Die kleinen Porträtskizzen in ihren "Bildern aus der Emigration" gehören zu den eindrucksvollsten Kapiteln der Werkausgabe. "Man war als Emigrant nicht gern gesehen", erinnerte sich Keun später. "Leute, die sich mit ihrer Regierung nicht vertragen können, werden vielfach als etwas anrüchig empfunden...Man war in fremden Ländern geduldet, mitunter gern, mitunter ungern. Das hing in der Hauptsache davon ab, ob man Geld hatte und wieviel."

Nach 1945 war Keun weiterhin produktiv, ohne den Erfolg ihrer Vorkriegsjahre wieder zu erreichen. Erst Ende der 70er Jahre, also wenige Jahre vor ihrem Tod, gab es noch einmal ein vorübergehendes Comeback, das Keun mit dieser Werkausgabe, die laut Verlag alle erhaltenen Texte Keuns von der Weimarer Republik bis in die 60er Jahre enthält, wieder zu gönnen wäre. Verdient hätte sie es.
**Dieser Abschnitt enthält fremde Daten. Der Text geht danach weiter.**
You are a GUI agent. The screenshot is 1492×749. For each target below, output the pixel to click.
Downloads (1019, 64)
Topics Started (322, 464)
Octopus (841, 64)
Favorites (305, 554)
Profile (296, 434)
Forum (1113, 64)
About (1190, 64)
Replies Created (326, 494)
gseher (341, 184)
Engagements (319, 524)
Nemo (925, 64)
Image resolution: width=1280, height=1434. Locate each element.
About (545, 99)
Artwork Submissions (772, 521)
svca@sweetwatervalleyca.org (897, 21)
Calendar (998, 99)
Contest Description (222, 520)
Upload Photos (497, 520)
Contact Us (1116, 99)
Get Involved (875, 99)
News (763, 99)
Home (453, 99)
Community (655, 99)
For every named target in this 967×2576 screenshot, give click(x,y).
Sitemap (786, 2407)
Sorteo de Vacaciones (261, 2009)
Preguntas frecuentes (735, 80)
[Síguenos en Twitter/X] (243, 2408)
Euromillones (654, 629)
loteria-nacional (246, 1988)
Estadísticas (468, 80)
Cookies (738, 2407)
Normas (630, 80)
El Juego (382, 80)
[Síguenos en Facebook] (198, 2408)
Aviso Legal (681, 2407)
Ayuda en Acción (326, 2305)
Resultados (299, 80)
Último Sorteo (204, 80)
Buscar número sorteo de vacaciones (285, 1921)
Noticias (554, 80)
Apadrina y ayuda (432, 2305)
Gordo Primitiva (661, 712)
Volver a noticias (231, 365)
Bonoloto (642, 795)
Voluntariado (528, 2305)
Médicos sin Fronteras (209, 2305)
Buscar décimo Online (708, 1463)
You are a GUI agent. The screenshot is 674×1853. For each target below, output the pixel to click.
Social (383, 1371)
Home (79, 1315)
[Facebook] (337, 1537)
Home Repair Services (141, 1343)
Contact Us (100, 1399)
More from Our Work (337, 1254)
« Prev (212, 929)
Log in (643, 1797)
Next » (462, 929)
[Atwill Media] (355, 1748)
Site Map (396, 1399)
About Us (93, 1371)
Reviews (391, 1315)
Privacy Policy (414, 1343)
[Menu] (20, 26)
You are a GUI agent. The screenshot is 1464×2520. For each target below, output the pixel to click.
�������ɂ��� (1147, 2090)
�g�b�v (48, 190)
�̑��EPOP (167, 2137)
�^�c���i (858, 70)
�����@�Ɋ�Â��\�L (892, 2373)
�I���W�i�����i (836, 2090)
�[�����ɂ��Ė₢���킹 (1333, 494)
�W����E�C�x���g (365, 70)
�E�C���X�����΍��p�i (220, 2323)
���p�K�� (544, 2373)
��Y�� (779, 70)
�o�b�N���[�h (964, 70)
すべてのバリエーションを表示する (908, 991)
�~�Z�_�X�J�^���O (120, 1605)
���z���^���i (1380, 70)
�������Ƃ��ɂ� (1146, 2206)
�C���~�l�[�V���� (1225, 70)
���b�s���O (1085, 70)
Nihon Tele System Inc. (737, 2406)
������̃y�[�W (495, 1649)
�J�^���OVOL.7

Erstaunlich ist der erschwingliche Preis dieser dreibändigen Ausgabe mit immerhin über 2000 Seiten, was, wie der Verlag ausdrücklich betont, nur durch die Kooperation mit der Deutschen Akademie für Sprache und Dichtung und der Wüstenrot Stiftung möglich geworden sei.

Irmgard Keun: Das Werk, herausgegeben im Auftrag der Deutschen Akademie für Sprache und Dichtung und der Wüstenrot Stiftung von Heinrich Detering und Beate Kennedy. Mit einem Essay von Ursula Krechel. Wallstein Verlag, Göttingen. 3 Bände im Schuber, 2044 Seiten, 39,00 Euro, ISBN 978-3-8353-1781-9.